Cassanova, Bill wrote:
Thank you for your response.

Your email motivated me to try something.  Not sure it's quite right but
it does seem closer:

It looks right at a quick glance, but note that you are essentially re-writing gdalwarp -- is that code too opaque to make use of?

I ran the gdalwarp process on an unprojected image and as far as I can
tell the image produced by this code and the image produced from that
code are exactly the same.

right -- by default, gdalwarp uses nearest neighbor interpolation, which is pretty much what you've done.
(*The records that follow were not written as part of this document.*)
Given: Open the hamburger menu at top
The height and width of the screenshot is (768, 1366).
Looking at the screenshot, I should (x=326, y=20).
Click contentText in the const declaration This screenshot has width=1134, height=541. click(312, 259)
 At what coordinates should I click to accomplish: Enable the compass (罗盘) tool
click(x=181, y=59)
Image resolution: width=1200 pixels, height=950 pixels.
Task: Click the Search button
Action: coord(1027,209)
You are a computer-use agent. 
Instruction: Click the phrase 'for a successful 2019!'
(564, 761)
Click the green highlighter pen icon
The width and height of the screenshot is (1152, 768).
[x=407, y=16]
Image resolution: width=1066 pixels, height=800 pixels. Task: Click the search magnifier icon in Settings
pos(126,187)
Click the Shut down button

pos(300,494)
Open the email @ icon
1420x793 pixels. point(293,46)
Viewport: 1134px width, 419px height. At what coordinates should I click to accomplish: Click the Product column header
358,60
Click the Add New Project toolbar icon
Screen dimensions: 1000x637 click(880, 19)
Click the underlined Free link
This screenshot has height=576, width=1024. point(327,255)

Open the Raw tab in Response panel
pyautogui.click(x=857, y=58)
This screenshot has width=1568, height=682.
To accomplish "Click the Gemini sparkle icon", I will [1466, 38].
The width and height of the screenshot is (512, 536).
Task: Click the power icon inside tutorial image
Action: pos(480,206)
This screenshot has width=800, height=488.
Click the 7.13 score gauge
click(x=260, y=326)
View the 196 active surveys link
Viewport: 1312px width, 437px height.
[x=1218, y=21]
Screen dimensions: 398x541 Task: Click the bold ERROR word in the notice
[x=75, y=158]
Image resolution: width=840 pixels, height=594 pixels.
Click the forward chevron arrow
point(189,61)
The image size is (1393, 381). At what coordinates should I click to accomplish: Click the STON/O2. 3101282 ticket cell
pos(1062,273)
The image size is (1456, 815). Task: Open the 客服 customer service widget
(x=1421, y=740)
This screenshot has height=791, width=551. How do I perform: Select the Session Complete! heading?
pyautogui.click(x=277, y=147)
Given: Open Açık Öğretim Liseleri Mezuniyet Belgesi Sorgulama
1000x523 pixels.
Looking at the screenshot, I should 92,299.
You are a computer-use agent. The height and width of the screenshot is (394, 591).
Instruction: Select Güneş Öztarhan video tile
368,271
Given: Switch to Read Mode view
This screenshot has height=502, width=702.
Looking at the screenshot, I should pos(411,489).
You might try one of the other interpolation methods, and see if the results look nicer:

$ gdalwarp
Usage: gdalwarp [--help-general] [--formats]
    [-s_srs srs_def] [-t_srs srs_def] [-to "NAME=VALUE"]
    [-order n] [-tps] [-rpc] [-geoloc] [-et err_threshold]
    [-te xmin ymin xmax ymax] [-tr xres yres] [-ts width height]
    [-wo "NAME=VALUE"] [-ot Byte/Int16/...] [-wt Byte/Int16]
[-srcnodata "value [value...]"] [-dstnodata "value [value...]"] -dstalpha
    [-r resampling_method] [-wm memory_in_mb] [-multi] [-q]
    [-cutline datasource] [-cl layer] [-cwhere expression]
    [-csql statement] [-cblend dist_in_pixels]
    [-of format] [-co "NAME=VALUE"]*
    srcfile* dstfile

Available resampling methods:
    near (default), bilinear, cubic, cubicspline, lanczos.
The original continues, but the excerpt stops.